EXHIBIT 10(s)
EXHIBIT 10(s)
Board Compensation:
Retainer and Fees:
Officers of the Company who are Directors do not receive additional compensation for services as a Director.
During May, 2004 through August, 2004, non-employee Directors received retainers, on an annualized basis, of $12,500 in restricted stock with 100% vesting after one year and $12,500 in cash payable in four quarterly installments of $3,125. Effective September, 2004, non-employee Directors receive annual cash retainers of $25,000.
During fiscal 2005 each Director received meeting fees of $1,500 for each Board of Directors meeting attended. In addition, each member on a Committee was paid at the rate of $1,500 for each Committee meeting attended, except that the Audit Committee Chairman received Audit Committee meeting fees of $2,500 for each meeting attended. During May, 2004 through August, 2004 the Compensation Committee Chairman received Compensation Committee meeting fees of $1,500 for each meeting attended. Effective September, 2005 the Compensation Committee Chairman received Compensation Committee meeting fees of $2,000 for each meeting attended. Non-committee Directors who are requested in advance to participate in any Committee meeting are also paid the committee meeting fee. In addition, the Chief Executive Officer has the discretion to approve payments up to $500 to non-employee Directors for participation at unofficial meetings of the various committees of the Board.
During fiscal year 2005, each Committee Chairman received an annual fee of $3,500. Directors are reimbursed for travel and other expenses related to attendance at Board and Committee meetings.
In addition, during fiscal year 2005 the Presiding Director, James B. Nicholson, received an annual fee of $6,000.
The 2004 Stock Plan allows restricted stock grants to non-employee Directors. In September 2004, the annual non-employee Director stock option grant of 2,500 shares was replaced with a 2,000 share grant of restricted Handleman Company stock. These shares vest in equal increments over three years. In addition, non-employee Directors receive a one time stock grant of 500 shares when first joining the Board. This grant vests 100% three years from the date the Director first joins the Board
The Company has approved a Deferral Plan for Payment of Director Fees which permits members of the Board of Directors to elect to defer to a future date all or any portion of their Director fees (including retainer fees, attendance fees and Committee fees), with interest to be added to deferred amounts with interest at a rate equal to the Companys borrowing cost.

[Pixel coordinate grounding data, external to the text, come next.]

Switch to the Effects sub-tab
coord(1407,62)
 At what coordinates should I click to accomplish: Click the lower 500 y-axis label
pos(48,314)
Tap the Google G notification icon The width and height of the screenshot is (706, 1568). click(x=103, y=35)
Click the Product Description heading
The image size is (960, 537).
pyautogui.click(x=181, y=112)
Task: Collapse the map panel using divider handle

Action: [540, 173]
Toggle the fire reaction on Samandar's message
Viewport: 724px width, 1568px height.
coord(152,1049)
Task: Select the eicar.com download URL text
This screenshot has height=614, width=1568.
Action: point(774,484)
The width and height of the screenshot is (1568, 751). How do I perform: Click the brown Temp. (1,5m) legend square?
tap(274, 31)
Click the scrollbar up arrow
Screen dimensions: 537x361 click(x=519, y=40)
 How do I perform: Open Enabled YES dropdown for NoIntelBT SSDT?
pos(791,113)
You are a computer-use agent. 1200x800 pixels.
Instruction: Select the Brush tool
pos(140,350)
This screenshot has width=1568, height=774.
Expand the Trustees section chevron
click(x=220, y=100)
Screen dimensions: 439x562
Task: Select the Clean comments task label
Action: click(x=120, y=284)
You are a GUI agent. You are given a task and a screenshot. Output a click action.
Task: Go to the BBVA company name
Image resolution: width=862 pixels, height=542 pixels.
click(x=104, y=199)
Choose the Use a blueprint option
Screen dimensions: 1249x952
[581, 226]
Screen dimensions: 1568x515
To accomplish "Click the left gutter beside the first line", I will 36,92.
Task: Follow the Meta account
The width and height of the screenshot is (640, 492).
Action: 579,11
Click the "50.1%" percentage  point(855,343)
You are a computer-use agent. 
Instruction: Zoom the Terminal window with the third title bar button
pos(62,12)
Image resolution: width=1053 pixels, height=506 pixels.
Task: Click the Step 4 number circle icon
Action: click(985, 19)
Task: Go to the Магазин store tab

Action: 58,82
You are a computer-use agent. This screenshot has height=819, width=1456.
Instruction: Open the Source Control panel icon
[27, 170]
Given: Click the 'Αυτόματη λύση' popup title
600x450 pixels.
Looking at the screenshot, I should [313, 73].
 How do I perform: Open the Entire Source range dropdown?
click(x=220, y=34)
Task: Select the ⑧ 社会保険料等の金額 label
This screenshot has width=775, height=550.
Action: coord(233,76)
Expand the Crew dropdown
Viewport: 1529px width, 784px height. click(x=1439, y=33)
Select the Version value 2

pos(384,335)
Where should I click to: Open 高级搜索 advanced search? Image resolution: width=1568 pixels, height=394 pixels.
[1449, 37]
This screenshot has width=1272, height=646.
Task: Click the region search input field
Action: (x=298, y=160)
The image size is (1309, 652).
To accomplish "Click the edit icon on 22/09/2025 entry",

Under resolutions of the Board of Directors presently in effect, if certain Corporate, Division or Subsidiary Officers should die while serving in such capacity, the Company will pay to the surviving spouse, or if there is no surviving spouse then to the decedents estate, the equivalent of one years salary (excluding bonuses) based upon the amount being received by the decedent at the time of his or her death, in 24 equal monthly installments commencing one month after death. In the event a Director should die while serving the Company in such position, the Company shall pay to the deceaseds surviving spouse, or if there be no surviving spouse to the deceaseds estate, the equivalent of one years cash retainer plus any accrued but unpaid board and committee meeting fees that the deceased was entitled to receive for such services from the Company at the time of his or her death, such amount to be paid in a lump sum one month from the date of death. In addition, the Directors restricted stock retainer that the deceased received for services to the Company shall immediately vest.